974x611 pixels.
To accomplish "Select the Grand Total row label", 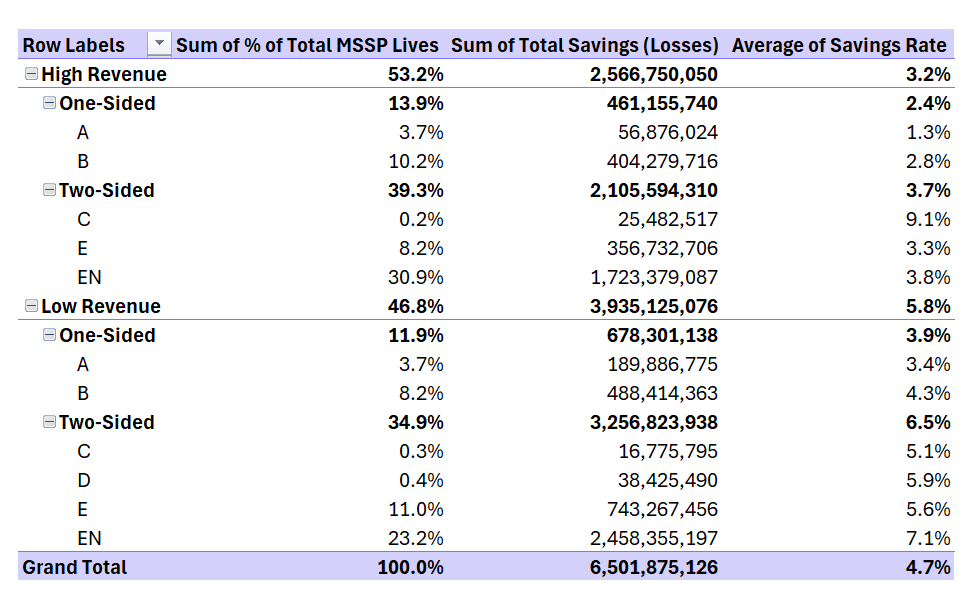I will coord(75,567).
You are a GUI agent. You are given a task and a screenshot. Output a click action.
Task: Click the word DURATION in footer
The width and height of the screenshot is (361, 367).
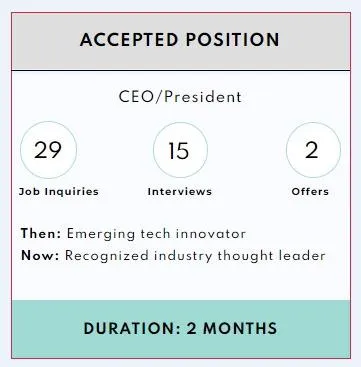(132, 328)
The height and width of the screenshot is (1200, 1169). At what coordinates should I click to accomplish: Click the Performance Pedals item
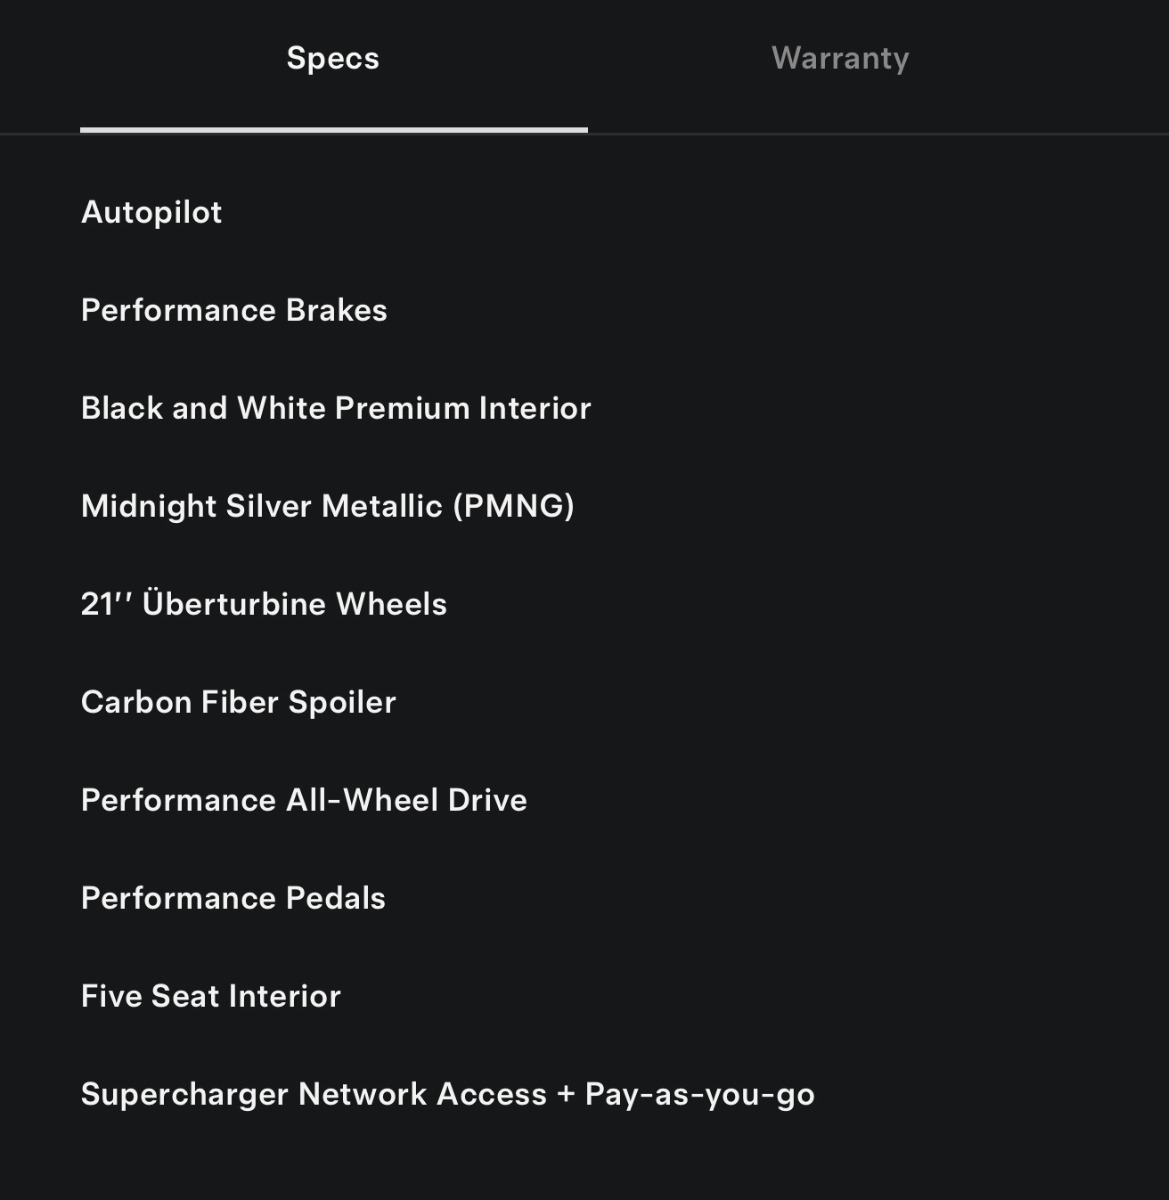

---

OBJECTIVE :: List every line of the records that contains the word "width".

OUTPUT BELOW ::
The width and height of the screenshot is (361, 367).
The height and width of the screenshot is (1200, 1169). At what coordinates should I click to accomplish: Click the Performance Pedals item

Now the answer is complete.